The problem: Pictures must not appear in your answer. Write out exactly the lines from the one with "Task: Open the File menu" through the last line of the entries below.

[Records from a collection]
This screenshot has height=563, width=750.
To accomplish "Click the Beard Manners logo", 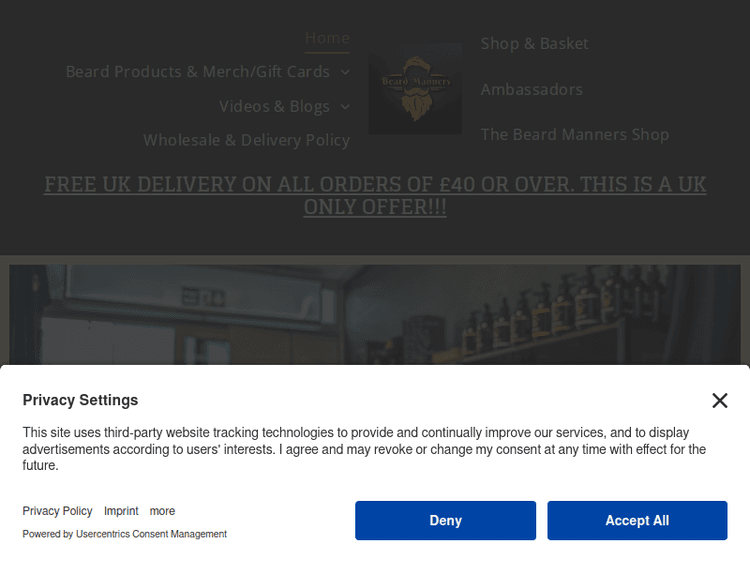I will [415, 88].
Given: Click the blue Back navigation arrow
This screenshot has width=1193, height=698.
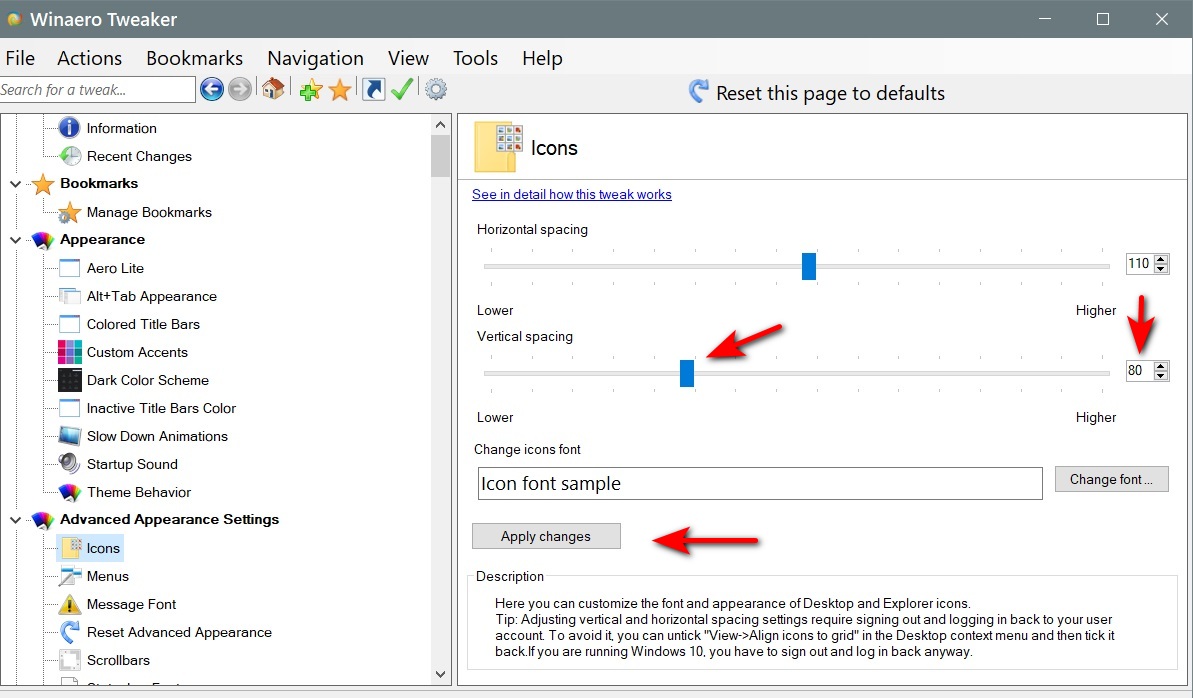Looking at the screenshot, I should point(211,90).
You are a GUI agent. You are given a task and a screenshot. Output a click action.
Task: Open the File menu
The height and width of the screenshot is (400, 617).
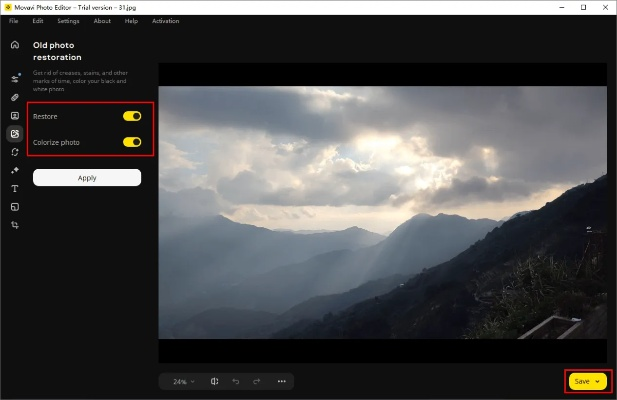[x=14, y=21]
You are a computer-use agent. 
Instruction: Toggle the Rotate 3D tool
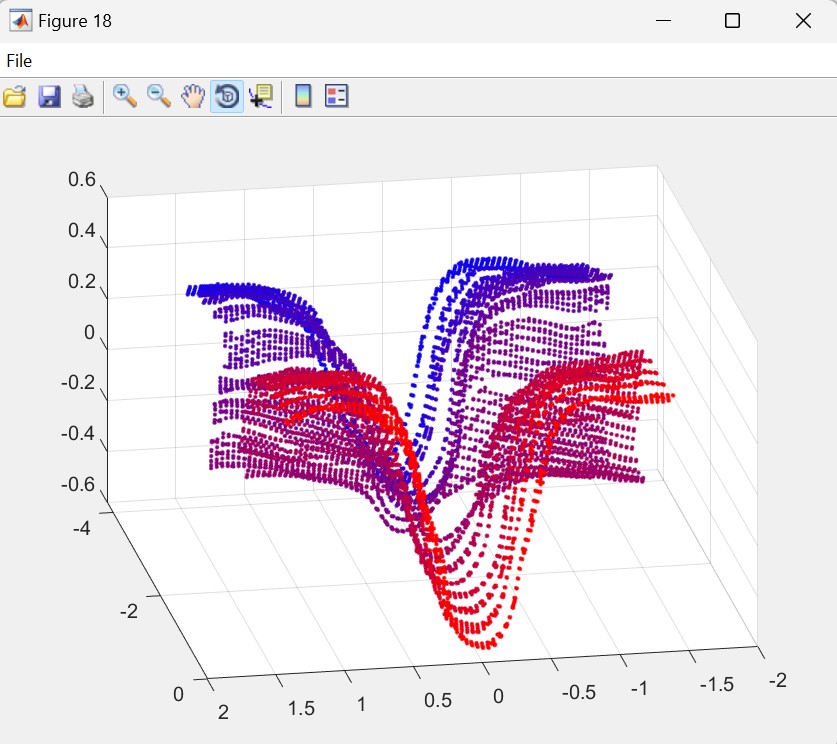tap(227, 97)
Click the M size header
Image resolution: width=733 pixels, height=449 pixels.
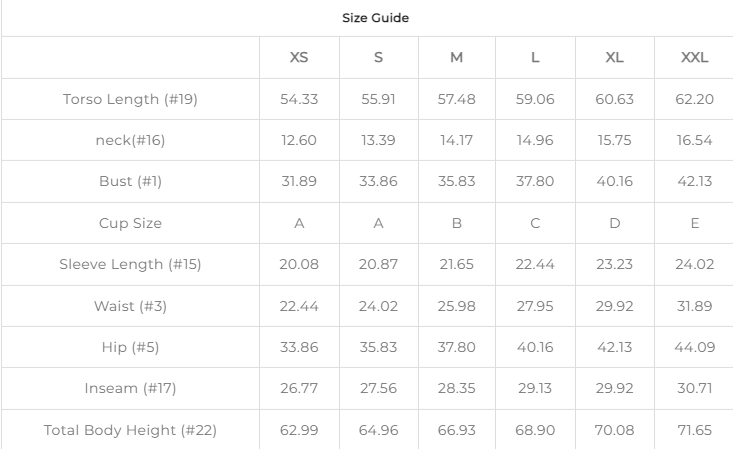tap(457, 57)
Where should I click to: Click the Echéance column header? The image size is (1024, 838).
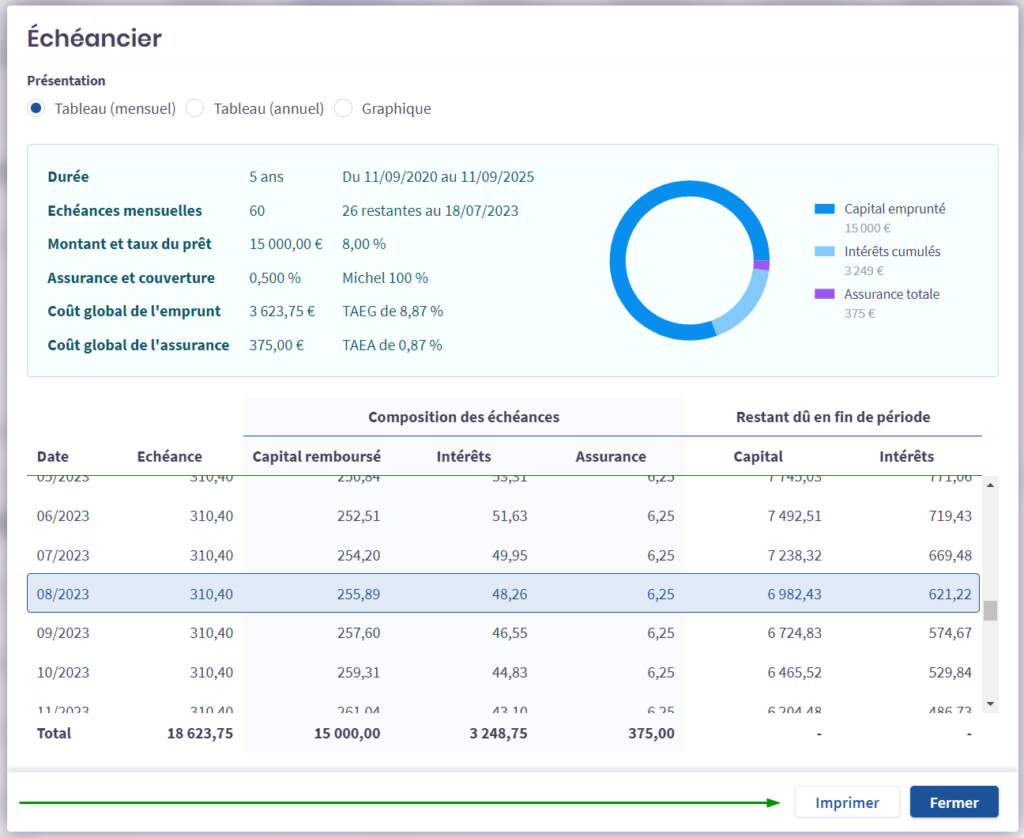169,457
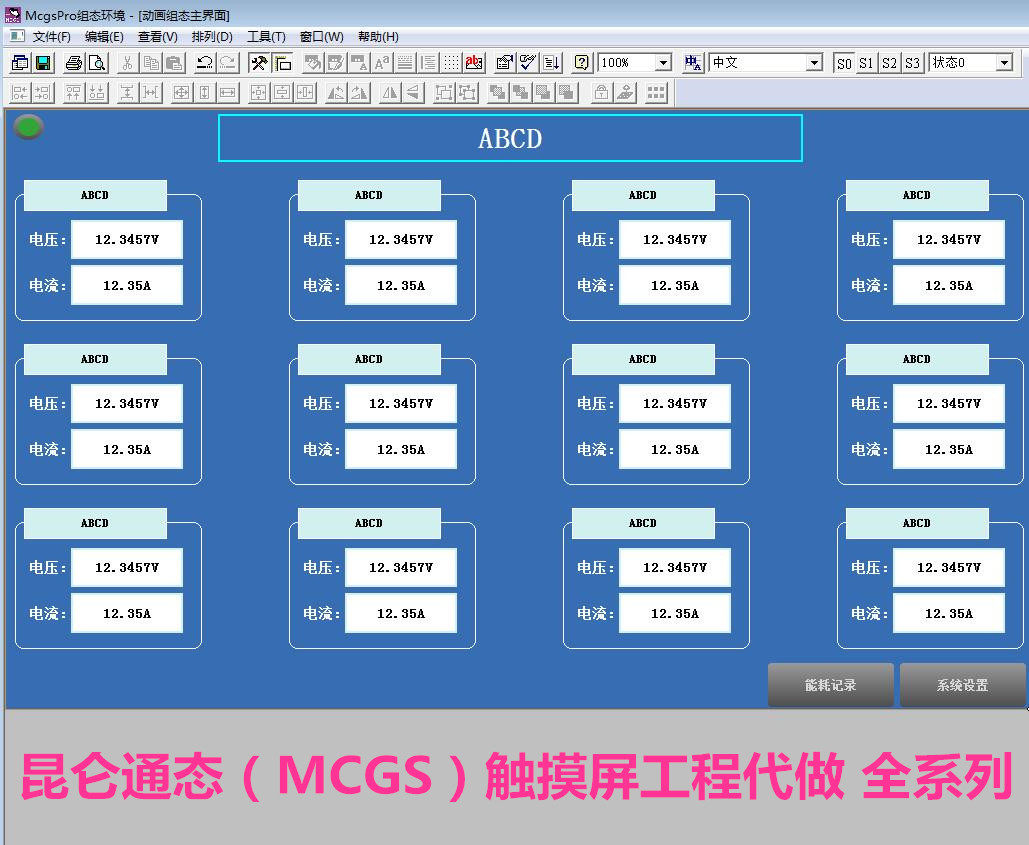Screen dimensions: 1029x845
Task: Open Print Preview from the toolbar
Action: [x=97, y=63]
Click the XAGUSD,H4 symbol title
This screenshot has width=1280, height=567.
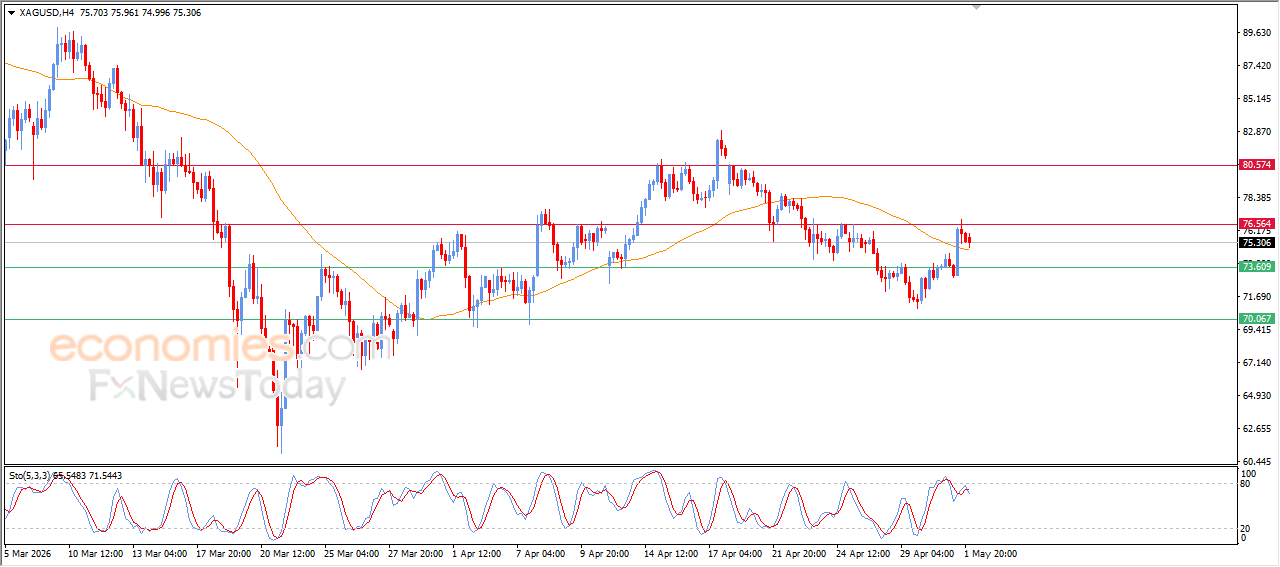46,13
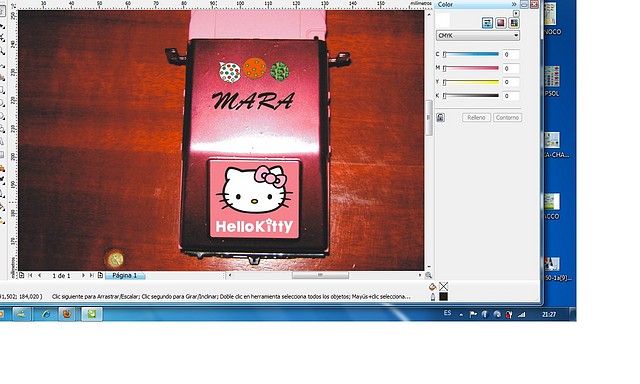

Task solution:
Task: Open the File menu
The height and width of the screenshot is (400, 617).
[x=14, y=21]
You are a computer-use agent. 
Instruction: Toggle the Rotate 3D tool
tap(227, 97)
Click the M size header
Image resolution: width=733 pixels, height=449 pixels.
tap(457, 57)
Where should I click to: Click the Echéance column header? The image size is (1024, 838).
169,457
Screen dimensions: 1029x845
Task: Open Print Preview from the toolbar
Action: [x=97, y=63]
Click the XAGUSD,H4 symbol title
This screenshot has width=1280, height=567.
46,13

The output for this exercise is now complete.